Jordi Lahispaniola


Asistente de artistas... ahorita mismo descansando


El sombrero de Moneo


Moneo pasa el peine por los planos, quita las hojas secas, lo ampuloso, el arabesco y la grasa, los piojos del diseño –comenta Marta.


A mí me distraen más sus maquetas: limpias, sencillas, reveladoras. Hemos entrado en la planta baja del museo Thyssen-Bornemisza, el arquitecto Rafael Moneo expone Una reflexión teórica desde la profesión Materiales de archivo 1961-2016– con planos, maquetas y fotografías.


Echo de menos las memorias de los proyectos y se ven pocos dibujos –apunta Marta– Moneo siempre dibuja cada uno de sus trabajos, es un clásico, un ciervo blanco de la arquitectura, como Le Corbusier, Álvaro Siza o Rem Koolhaas.

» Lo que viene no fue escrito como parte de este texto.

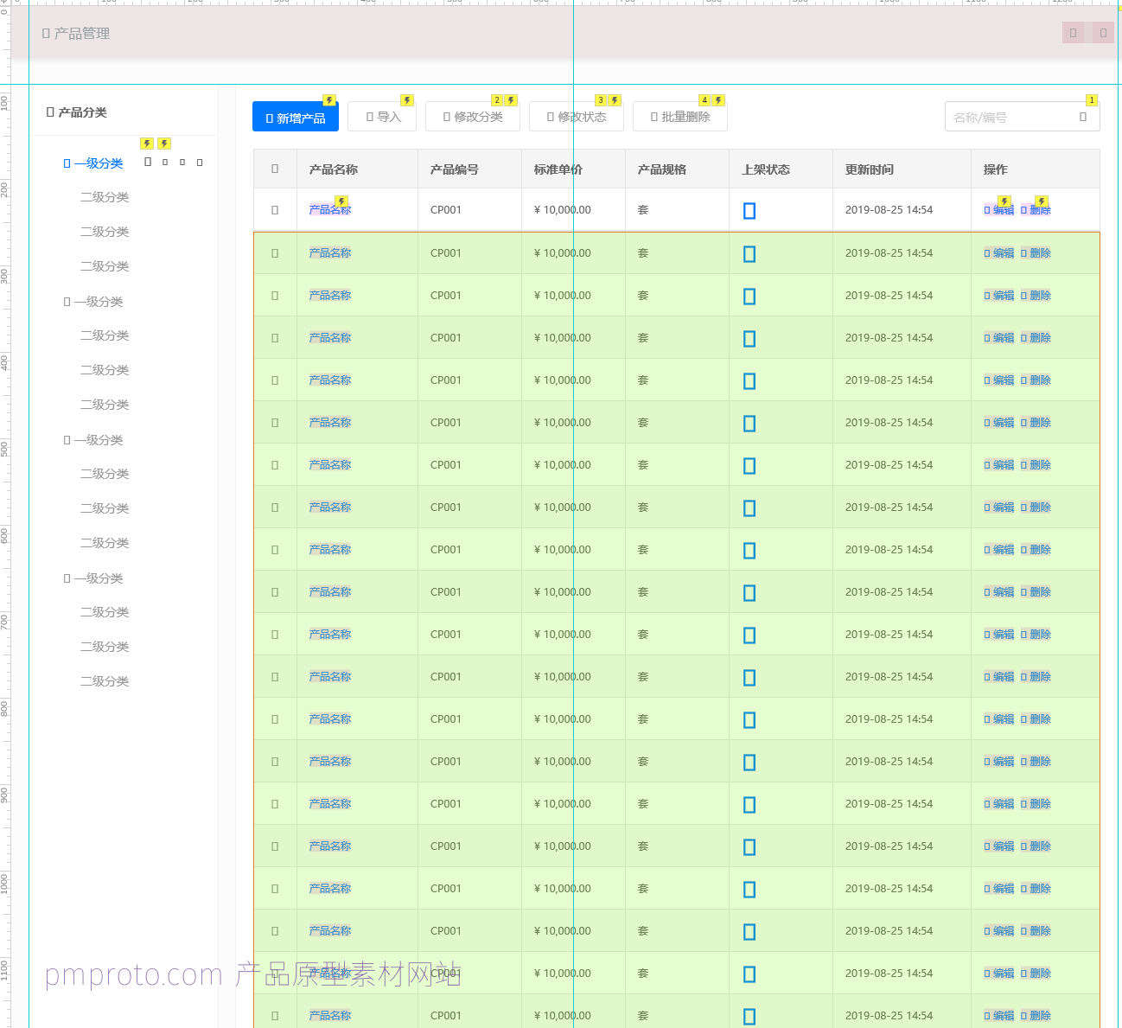The width and height of the screenshot is (1122, 1028).
Task: Click the 导入 button
Action: point(382,117)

Ciertas veces me distancio de Marta, le dejo a su aire, con sus reflexiones, sus teorías, sus planos astrales. La exposición está ubicada en varias salas, dispone de un buen espacio bajo una luz blanca un tanto azul, es agradable recorrer las obras, proyectar –intuir tal vez– la vida en las ciudades alzadas por Moneo.


Ese plano se salva por un pelo –interrumpo a Marta, que paraba aún en la primera sala– ¿Había un pelo en la Sede principal de Bankinter? –contesta, sonríe y formula otra vez Marta– Ha pasado el peine muy fino sobre el croquis de la Fundación Pilar y Joan Miró de Palma de Mallorca, ha quitado la sobre cubierta, las enumeraciones de la trenza, lo brumoso y sus rulos. De nuevo sacó el peine, sacó el abrojo y la tinta rancia, el esquinazo, la junta, el manido encuentro.


Las cosas que dice Marta me ayudan, me sitúan ante lo que estoy viendo. Hay un museo en Estocolmo, en una de sus múltiples islas, que ya no son tan islas porque tienen sus puentes, donde se alzó el proyecto Telémaco hecho de piedra ladrillar color Moneo, que es el color y el canto de la tierra mía. ¿Por qué se eleva tan sereno el ladrillo de Moneo, por qué nos relaja tanto? –No le pregunto a Marta esta vez, sé que guarda respuestas, pero prefiero oírla discurrir: Por las líneas, por los sueños pasó una y otra vez el peine, buscó la maraña, esa enredadera que se posa en las mesas paralex de los arquitectos. Una vez más pasó el peine por la cabeza calva de la ciudad, despeja cada una de las escaleras, los jardines, las plazas.

 

Moneo vive pegado a un lápiz. Con un lápiz puedes dibujarlo todo: el trazo fino y sus sombras, la arquitectura de gran escala y los proyectos que no verán su luz, que no se materializarán. Moneo –apunta Marta– ha creído siempre en la sencillez del lápiz, sin caer en la tentación de la utopía, ha sido deliberadamente no-utópico, sin tanto narcisismo, sin tanta contradicción. El lápiz de Moneo no da puntada sin hilo.